Health and Environmental Impacts
Robinson raises electromagnetic fields (EMF) as a potential health angle; Anwar has not yet studied EMF but is looking into it. He highlights noise pollution from a Marathon Computing crypto-mining operation (300 MW, far smaller than AI hyperscalers). Nearby residents described living next to a 24/7 vacuum cleaner, experiencing stress, high blood pressure, hearing loss, and sleep deprivation. One person’s dog tore out its own fur; horses panicked; wildlife fled. Electricity bills doubled or tripled.
Geographic Patterns
Anwar’s map reveals clusters in water-stressed regions—Dallas, Phoenix, El Paso, the Texas Panhandle—using the World Resources Institute Aqueduct model. Data centres also cluster near major aquifers and within roughly one mile of high-voltage power lines, since extending transmission costs roughly $1 million per mile. He notes that only about 10% of data centres have disclosed power capacity, so actual impacts are likely far higher.
Moratoriums and Local Action
- 13 states have proposed data centre moratorium bills; none have passed at state level.
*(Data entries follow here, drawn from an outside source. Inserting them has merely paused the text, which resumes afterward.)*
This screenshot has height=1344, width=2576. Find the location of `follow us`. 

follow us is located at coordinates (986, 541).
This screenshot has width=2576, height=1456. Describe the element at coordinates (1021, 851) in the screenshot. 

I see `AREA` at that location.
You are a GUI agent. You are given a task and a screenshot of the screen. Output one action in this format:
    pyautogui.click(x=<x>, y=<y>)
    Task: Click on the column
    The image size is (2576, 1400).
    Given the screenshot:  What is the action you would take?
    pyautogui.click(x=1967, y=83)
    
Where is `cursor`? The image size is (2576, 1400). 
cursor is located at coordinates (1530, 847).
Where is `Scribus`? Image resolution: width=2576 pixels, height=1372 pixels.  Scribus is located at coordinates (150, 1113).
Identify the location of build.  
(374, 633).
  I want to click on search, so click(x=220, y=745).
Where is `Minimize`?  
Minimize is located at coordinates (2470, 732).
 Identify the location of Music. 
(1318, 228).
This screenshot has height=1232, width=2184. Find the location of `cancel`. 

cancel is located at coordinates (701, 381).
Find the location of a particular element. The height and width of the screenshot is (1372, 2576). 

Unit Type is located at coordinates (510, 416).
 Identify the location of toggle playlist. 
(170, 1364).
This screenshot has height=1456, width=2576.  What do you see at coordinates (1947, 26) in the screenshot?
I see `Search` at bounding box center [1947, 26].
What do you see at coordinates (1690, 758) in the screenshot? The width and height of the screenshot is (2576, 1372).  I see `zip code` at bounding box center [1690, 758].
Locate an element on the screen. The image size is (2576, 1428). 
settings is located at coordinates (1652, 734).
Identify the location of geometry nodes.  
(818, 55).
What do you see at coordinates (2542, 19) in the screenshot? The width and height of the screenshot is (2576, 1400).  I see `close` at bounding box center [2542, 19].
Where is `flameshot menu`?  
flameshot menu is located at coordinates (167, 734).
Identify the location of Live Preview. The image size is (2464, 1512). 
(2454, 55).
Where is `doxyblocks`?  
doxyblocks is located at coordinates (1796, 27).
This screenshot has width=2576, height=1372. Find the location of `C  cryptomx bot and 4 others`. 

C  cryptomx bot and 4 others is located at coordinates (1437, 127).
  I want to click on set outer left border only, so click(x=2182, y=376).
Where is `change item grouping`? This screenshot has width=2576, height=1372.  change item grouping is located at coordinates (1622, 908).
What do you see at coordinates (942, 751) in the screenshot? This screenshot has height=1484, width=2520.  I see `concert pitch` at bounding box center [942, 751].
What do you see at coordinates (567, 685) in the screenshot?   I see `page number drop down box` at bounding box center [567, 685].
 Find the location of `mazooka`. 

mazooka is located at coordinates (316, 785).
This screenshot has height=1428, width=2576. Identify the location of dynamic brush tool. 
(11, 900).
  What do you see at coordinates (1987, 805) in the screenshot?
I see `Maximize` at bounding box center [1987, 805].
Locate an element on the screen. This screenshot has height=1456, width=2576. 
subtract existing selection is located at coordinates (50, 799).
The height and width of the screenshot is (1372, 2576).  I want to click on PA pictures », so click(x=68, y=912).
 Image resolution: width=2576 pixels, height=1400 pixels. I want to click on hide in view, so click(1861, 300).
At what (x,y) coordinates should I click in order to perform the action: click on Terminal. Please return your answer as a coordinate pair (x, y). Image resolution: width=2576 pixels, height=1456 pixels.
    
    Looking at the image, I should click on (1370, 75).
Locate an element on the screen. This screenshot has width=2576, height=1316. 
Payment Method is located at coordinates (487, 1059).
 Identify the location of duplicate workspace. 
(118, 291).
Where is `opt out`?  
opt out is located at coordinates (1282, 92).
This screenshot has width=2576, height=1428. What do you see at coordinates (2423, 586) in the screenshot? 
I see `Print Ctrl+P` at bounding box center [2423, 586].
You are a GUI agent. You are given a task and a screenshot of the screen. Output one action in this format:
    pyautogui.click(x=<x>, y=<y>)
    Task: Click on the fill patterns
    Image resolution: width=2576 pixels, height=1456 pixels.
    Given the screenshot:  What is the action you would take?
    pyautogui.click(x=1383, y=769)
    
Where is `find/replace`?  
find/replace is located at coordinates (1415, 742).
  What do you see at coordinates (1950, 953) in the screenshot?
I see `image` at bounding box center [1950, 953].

Maine’s 18-month pause was vetoed by Governor Janet Mills.
- 69 local moratoriums exist across counties, cities, and towns; 50 are active.
- Anwar recommends connecting with local water conservation organisations, monitoring permit submissions, using Freedom of Information Act requests, and attending rezoning hearings. He is developing an "adopt a data centre" feature on his map to help communities organise.
Flock Cameras and Surveillance
The conversation shifts to Flock cameras (automated licence plate readers). Anwar sees them as part of a "surveillance control grid" feeding data into AI systems. The cameras capture:
- Licence plates
- Vehicle make and model
- Bumper stickers
Linked to DMV records, they enable real-time location tracking. He recommends deflock.me to locate cameras and notes Sedona residents succeeded in removing them from city limits, though county-level cameras remain.
Significant Points
- No verified water recycling: Despite industry claims, Anwar has confirmed zero operational recycling programmes.
- Heat intensity: GPU heat nears solar surface temperatures, making water cooling currently unavoidable.
- Political entanglement: A former governor directly profiting from a federally named data centre project.
- Permit fraud: xAI ran 20 unpermitted gas turbines for months before legal challenge.
- Scale distortion: Single data centres can exceed entire state power consumption (Utah example: 9 GW, double the state total).
- Noise as weapon: Crypto-mining noise drove animals to self-harm and caused human hearing loss.
- Democratic reversal: Anwar, an anarchist inspired by Derek Broze and Larken Rose, now advocates local government engagement - what he calls a 180-degree turn. It is necessary to push back locally in all locations.
- Android 2027 lockdown: Google will require developer ID and master keys for app distribution, ending side-loading as currently practised.